- AUD/USD struggles to build on this week’s gains.
- US Dollar Index recovers toward 90.50 following an early drop.
- Focus shifts to US Consumer Price Index (CPI) data.
The AUD/USD pair closed the third straight trading day in the positive territory on Tuesday and stayed relatively quiet during the Asian session on Wednesday. After advancing to a session high of 0.7753 in the European morning, the pair lost its traction and was last seen posting small daily losses at 0.7728.
USD stays resilient against its rivals ahead of inflation data
The data from Australia on Wednesday showed that the Westpac Consumer Confidence Index in February improved to +1.9% from -4.5% in January and bear the market expectation of -3% by a wide margin. Nevertheless, the AUD failed to capitalize on this upbeat data.
On the other hand, the selling pressure surrounding the USD seems to have softened on Wednesday with the 10-year US treasury bond yield staying flat after losing more than 1% on Tuesday. At the moment, the US Dollar Index is virtually unchanged on the day at 90.42.
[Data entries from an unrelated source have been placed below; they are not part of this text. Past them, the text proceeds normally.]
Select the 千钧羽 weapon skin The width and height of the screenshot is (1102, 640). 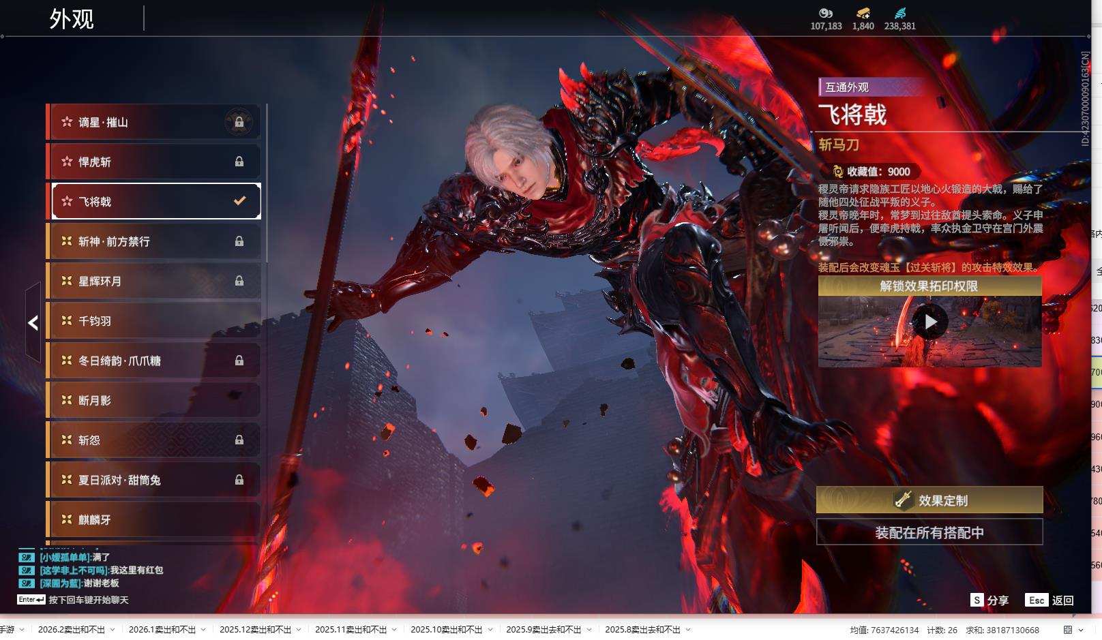(x=153, y=321)
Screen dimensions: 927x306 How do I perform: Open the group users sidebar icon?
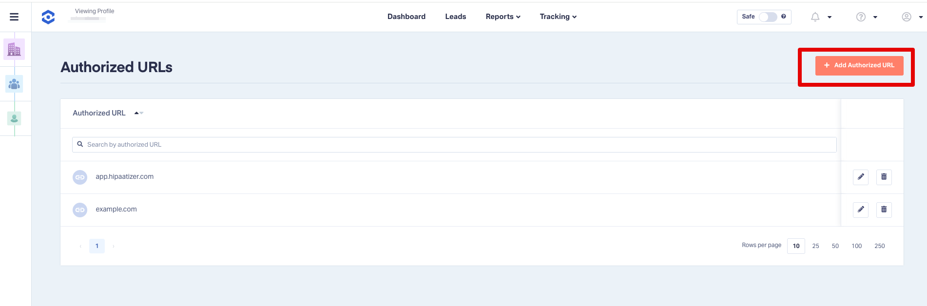14,84
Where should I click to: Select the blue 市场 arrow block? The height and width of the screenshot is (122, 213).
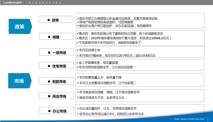coord(20,81)
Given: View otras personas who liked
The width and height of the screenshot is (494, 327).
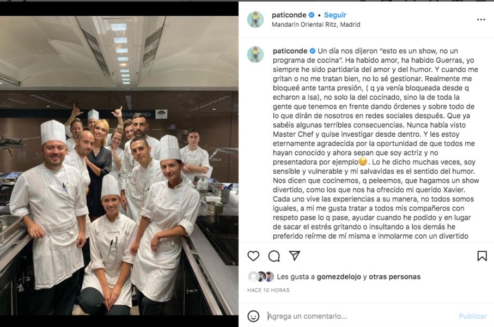Looking at the screenshot, I should click(x=394, y=276).
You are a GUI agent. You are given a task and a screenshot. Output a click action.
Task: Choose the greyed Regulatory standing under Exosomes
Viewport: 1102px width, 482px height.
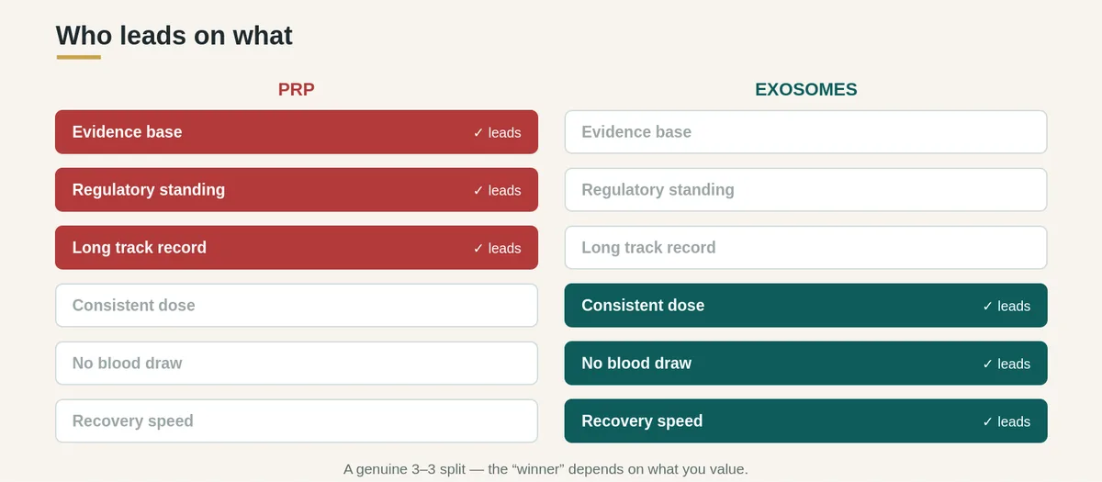[x=806, y=190]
Later in the session, the Consumer Price Index (CPI) data from the US will be looked upon for fresh impetus. Although the Federal Reserve uses the Personal Consumption Expenditures (PCE) Price Index as its preferred gauge of inflation, a higher-than-expected reading could help the USD gather strength. Investors expect the Core CPI to edge lower to 1.5% in January from 1.6% in December.